Intensive Care Unit, The Alfred Hospital, Melbourne, Australia.
Department of Epidemiology and Preventative Medicine, School of Public Health, Monash University, Melbourne, Australia.
BMC Med Educ. 2024 May 11;24(1):527. doi: 10.1186/s12909-024-05516-w.
High stakes examinations used to credential trainees for independent specialist practice should be evaluated periodically to ensure defensible decisions are made. This study aims to quantify the College of Intensive Care Medicine of Australia and New Zealand (CICM) Hot Case reliability coefficient and evaluate contributions to variance from candidates, cases and examiners.
This retrospective, de-identified analysis of CICM examination data used descriptive statistics and generalisability theory to evaluate the reliability of the Hot Case examination component. Decision studies were used to project generalisability coefficients for alternate examination designs.
Examination results from 2019 to 2022 included 592 Hot Cases, totalling 1184 individual examiner scores. The mean examiner Hot Case score was 5.17 (standard deviation 1.65). The correlation between candidates' two Hot Case scores was low (0.30). The overall reliability coefficient for the Hot Case component consisting of two cases observed by two separate pairs of examiners was 0.42. Sources of variance included candidate proficiency (25%), case difficulty and case specificity (63.4%), examiner stringency (3.5%) and other error (8.2%). To achieve a reliability coefficient of > 0.8 a candidate would need to perform 11 Hot Cases observed by two examiners.

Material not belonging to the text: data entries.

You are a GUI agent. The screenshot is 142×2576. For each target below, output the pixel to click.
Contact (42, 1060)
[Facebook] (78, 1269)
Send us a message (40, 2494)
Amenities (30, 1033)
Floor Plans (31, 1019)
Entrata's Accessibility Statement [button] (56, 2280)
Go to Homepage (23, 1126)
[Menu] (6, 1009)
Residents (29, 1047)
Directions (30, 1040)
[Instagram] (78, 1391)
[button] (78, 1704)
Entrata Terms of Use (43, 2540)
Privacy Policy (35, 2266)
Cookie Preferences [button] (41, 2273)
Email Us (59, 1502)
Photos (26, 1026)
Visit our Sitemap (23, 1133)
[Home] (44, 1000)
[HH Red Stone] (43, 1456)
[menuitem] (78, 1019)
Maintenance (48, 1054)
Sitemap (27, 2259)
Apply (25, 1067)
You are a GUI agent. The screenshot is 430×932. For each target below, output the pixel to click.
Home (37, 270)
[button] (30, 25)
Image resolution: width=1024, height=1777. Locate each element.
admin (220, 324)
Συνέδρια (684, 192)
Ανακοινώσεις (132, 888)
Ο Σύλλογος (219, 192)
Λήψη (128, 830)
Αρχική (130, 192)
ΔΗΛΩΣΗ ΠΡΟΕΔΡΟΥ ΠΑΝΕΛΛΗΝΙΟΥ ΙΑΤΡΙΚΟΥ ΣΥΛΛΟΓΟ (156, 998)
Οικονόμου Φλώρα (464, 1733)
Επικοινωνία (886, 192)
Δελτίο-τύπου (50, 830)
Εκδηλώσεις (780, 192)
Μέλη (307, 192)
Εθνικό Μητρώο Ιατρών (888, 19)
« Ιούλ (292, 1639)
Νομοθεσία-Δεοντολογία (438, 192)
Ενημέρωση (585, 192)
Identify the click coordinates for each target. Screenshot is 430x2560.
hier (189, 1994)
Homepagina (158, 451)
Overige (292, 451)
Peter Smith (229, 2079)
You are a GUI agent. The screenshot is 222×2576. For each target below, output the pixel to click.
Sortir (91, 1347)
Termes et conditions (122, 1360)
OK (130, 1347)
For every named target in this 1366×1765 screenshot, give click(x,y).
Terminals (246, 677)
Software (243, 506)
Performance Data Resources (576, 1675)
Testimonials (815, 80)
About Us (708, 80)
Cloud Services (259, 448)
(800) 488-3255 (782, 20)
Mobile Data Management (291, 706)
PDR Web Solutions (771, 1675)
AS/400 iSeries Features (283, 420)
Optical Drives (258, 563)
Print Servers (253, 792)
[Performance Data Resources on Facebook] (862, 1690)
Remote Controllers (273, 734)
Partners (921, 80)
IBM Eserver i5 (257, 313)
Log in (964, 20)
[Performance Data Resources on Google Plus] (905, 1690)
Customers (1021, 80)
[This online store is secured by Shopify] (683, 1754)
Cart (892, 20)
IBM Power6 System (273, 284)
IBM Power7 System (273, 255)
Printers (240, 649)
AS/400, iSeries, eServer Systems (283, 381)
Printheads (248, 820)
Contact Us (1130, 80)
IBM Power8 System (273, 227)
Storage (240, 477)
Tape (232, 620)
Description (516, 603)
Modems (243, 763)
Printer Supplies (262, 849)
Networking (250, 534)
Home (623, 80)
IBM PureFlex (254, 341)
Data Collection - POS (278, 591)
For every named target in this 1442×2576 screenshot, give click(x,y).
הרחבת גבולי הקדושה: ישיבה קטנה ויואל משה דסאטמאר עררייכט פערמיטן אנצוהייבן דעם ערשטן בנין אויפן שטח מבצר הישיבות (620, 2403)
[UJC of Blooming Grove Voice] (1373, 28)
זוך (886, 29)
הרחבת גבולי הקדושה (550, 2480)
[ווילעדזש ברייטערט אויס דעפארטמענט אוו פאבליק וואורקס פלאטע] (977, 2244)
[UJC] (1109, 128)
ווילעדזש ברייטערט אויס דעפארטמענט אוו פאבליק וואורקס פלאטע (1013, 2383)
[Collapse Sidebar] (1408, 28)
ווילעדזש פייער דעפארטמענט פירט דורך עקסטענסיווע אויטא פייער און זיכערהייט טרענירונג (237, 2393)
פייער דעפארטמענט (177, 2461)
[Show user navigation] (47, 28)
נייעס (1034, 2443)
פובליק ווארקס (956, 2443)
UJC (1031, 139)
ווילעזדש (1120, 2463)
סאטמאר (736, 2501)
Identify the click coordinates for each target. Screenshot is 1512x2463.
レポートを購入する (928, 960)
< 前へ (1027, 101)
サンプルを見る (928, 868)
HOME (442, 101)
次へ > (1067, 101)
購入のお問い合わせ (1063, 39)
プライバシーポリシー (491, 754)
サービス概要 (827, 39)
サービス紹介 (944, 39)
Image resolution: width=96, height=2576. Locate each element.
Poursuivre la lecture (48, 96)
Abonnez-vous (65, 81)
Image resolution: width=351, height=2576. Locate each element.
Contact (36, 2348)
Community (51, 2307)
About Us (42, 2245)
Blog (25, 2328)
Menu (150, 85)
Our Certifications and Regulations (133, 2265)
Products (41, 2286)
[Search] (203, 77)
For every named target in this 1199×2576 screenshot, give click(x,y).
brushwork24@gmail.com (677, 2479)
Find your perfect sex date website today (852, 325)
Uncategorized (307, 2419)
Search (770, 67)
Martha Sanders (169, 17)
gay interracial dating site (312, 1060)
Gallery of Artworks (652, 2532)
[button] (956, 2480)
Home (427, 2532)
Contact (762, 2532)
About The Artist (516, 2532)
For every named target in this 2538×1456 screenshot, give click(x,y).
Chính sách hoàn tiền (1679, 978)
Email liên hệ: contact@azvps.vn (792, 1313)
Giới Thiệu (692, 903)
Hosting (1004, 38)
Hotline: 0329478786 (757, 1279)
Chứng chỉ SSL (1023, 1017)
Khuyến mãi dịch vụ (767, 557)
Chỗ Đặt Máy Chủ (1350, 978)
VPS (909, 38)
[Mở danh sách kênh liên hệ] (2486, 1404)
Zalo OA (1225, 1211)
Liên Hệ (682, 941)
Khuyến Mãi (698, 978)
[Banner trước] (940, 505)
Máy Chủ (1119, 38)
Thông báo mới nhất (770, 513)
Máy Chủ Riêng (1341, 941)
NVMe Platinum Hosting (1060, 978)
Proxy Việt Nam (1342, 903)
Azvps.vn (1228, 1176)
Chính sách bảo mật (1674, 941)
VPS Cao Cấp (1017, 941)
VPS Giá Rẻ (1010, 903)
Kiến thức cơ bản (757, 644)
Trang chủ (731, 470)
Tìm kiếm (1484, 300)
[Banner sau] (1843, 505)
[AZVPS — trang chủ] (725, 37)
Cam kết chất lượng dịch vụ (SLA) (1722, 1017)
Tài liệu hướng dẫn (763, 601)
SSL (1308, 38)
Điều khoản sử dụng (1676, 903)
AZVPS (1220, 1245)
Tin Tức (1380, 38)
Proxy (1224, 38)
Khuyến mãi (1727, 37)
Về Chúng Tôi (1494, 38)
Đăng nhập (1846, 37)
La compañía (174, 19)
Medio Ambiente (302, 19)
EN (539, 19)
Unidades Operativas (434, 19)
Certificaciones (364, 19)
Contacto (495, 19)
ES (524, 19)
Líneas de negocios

The reliability coefficient for the Hot Case component of the CICM second part examination is below the generally accepted value for a high stakes examination. Modifications to case selection and introduction of a clear scoring rubric to mitigate the effects of variation in case difficulty may be helpful. Increasing the number of cases and overall assessment time appears to be the best way to increase the overall reliability. Further research is required to assess the combined reliability of the Hot Case and viva components.
用于为独立专家实践认证学员的高风险考试应定期进行评估,以确保做出合理的决策。本研究旨在量化澳大利亚和新西兰重症监护医学学院(CICM)热点案例的可靠性系数,并评估考生、案例和考官对变异性的贡献。
本研究使用描述性统计和可推广性理论对 CICM 考试数据进行回顾性、去识别分析,以评估热点案例考试部分的可靠性。决策研究用于预测替代考试设计的可推广性系数。
纳入了 2019 年至 2022 年的考试数据,共包括 592 个热点案例,总计 1184 个单独考官的分数。考官的平均热点案例分数为 5.17(标准差 1.65)。考生两次热点案例分数之间的相关性较低(0.30)。由两个独立的考官对两个案例进行观察的热点案例部分的总体可靠性系数为 0.42。变因包括考生熟练程度(25%)、案例难度和案例特异性(63.4%)、考官严格程度(3.5%)和其他误差(8.2%)。要达到>0.8 的可靠性系数,考生需要进行 11 次由两个考官观察的热点案例。
CICM 第二部分考试热点案例部分的可靠性系数低于高风险考试的一般接受值。可能需要修改案例选择并引入明确的评分规则,以减轻案例难度变化的影响。增加案例数量和整体评估时间似乎是提高整体可靠性的最佳方法。需要进一步研究来评估热点案例和口试部分的综合可靠性。